De politie lijkt in die conclusie te berusten, want verder onderzoek is er bij Spullenhulp niet gevoerd.

'Geen strafbaar feit'

Smaïl en Ibrahim zitten nog steeds in de gevangenis. Bij elk verhoor pochen ze hoeveel alcohol ze op een doordeweekse avond weten te verzetten. Dat ze helemaal niks hebben met IS of salafisme. Smaïl vindt van zichzelf dat hij best al zwaar is gestraft, alleen al met het moeten opbiechten van al zijn geheimen aan zijn vader. Straks volgt ook nog het OCMW van Etterbeek, dat twaalf maanden onrechtmatig bekomen bestaansminimum gaat terugvorderen.

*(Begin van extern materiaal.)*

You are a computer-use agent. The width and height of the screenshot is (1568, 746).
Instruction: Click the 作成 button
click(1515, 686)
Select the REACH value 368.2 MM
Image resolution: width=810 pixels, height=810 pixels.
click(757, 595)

"Mijn cliënt heeft geen enkel strafbaar feit gepleegd", zegt Xavier Carette, de advocaat van Ibrahim. "Hij wist niet wie de mannen waren die misbruik hebben gemaakt van de gastvrijheid van zijn broer. Het federaal parket heeft in een mededeling gezegd dat de broers de flat hebben 'opgekuist'. Ik ben van mening dat 'verhuisd' een juistere omschrijving is."

Smaïl en Ibrahim Farisi, allebei beticht van lidmaatschap van een terreurorganisatie, verschijnen volgende week opnieuw voor de raadkamer.